Passei o final de semana assistindo a nova temporada de Narcos. O primeiro episódio me doeu… Não pela série em si, mas pela música do Rodrigo Amarante.

“Soy el fuego que arde tu píel… Soy el água que mata tu sed..”.

A música com tempero latino era uma das suas favoritas. Bastava ouvi-la para você tentar me tirar para dançar, fosse só me embalando no sofá, fosse me abraçando enquanto eu estivesse mexendo com a janta ou com a louça, fosse comigo escovando os dentes. Nada te impedia de bailar.

Voltar a assistir essa série foi mais um dos meus recomeços diários.

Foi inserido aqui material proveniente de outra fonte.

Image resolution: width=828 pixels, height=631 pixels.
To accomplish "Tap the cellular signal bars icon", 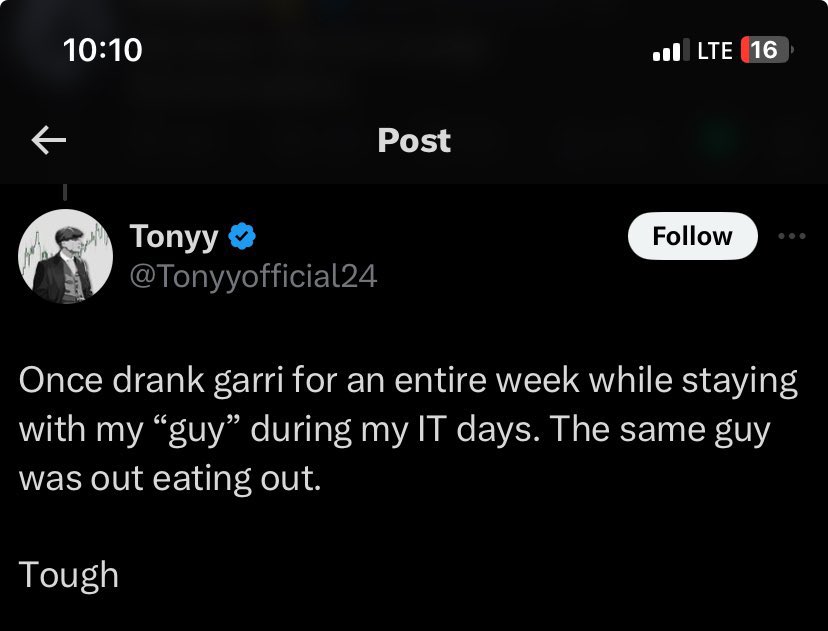I will click(x=671, y=50).
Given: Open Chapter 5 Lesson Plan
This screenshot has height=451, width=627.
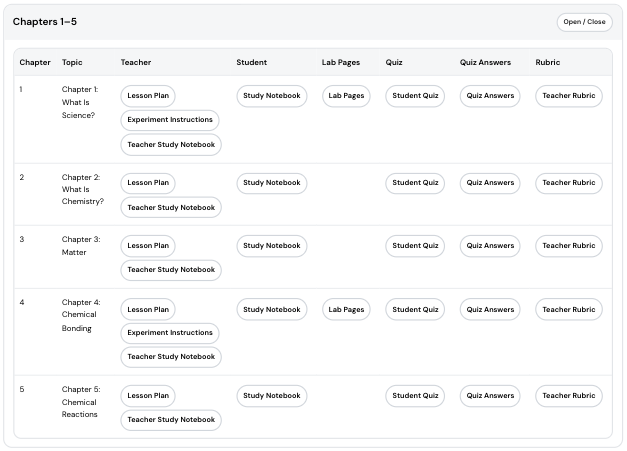Looking at the screenshot, I should tap(148, 396).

Recomçar é isso! Esses pequenos encontros do que era e de como será daqui pra frente. E é sempre (SEMPRE!) um dilema.

São as duas faces da moeda. Sentimentos opostos e justapostos. Ao mesmo tempo que fico feliz por conseguir passar por mais um recomeço, me dói lembrar do porquê eu precisei fazê-lo. Alguns me fazem chorar – e eu não sei definir qual dos lados ocasionou o choro. Se foi a tristeza ou se foi a alegria.

Enquanto a música me fez chorar, outro recomeço me trouxe ânimo: fui ver um apartamento. E isso é grande – mas não foi assustador. Só fui conhecer, claro. Não estou pronta para me mudar ainda. A mudança tem que acontecer aqui dentro primeiro… Mas foi tudo bem.

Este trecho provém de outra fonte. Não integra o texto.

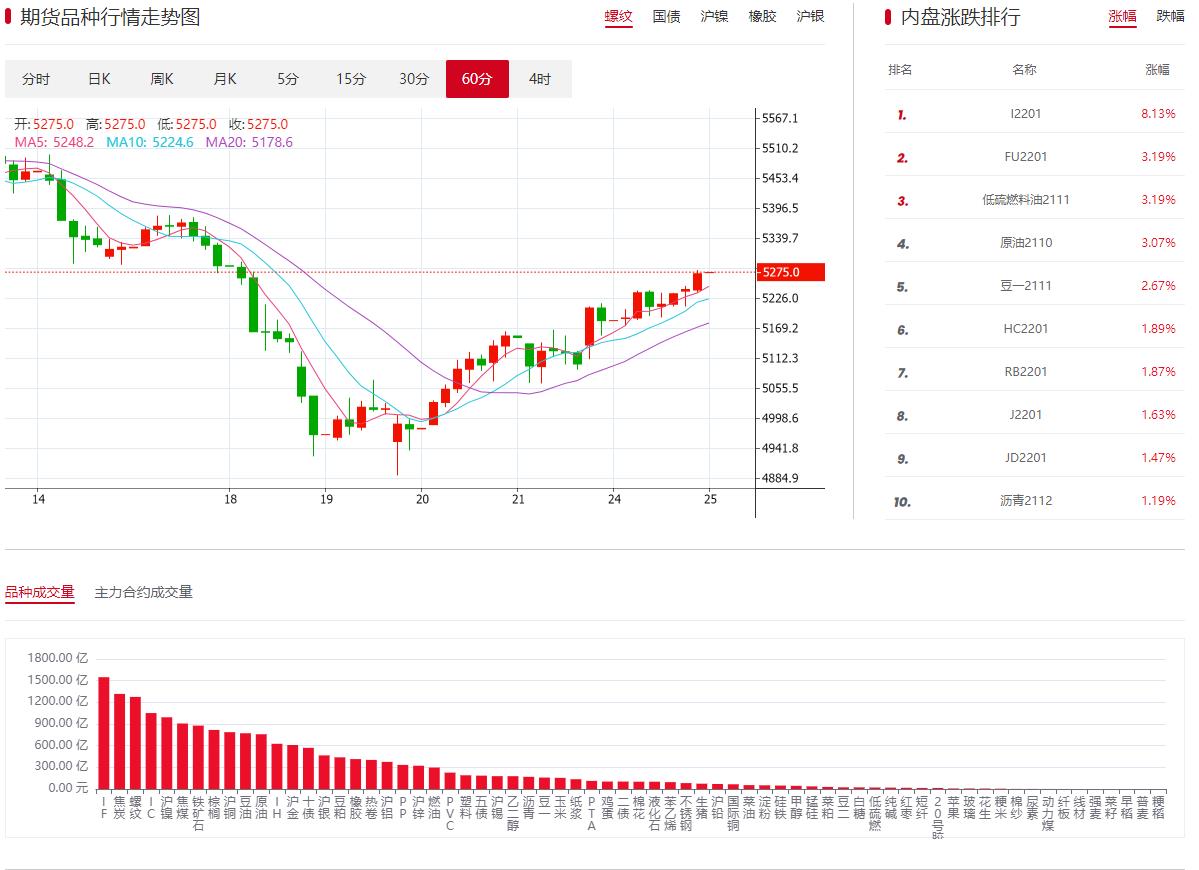Select the 涨幅 ranking tab
1199x870 pixels.
click(x=1122, y=16)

Fiquei imaginando como decoraria o novo ninho. No nosso, você que assumiu essa parte. Foi o nosso trato. Eu cuidava da festa do casamento, você do apê. Acho que a divisão deu super certo. Foi de nós dois para nós dois. E, talvez agora, eu não deva pensar em como você gostaria de fazer o novo lar. Talvez eu precise, justamente, de um lugar onde não tenha existido nós dois.

Preciso criar novas lembranças. Isso não quer dizer que eu vá esquecer das nossas… Elas estão guardadas naquela caixinha “Leca e Vilms que fiz com nossas fotos. Tenho uma caixa semelhante no meu coração (mas muito maior).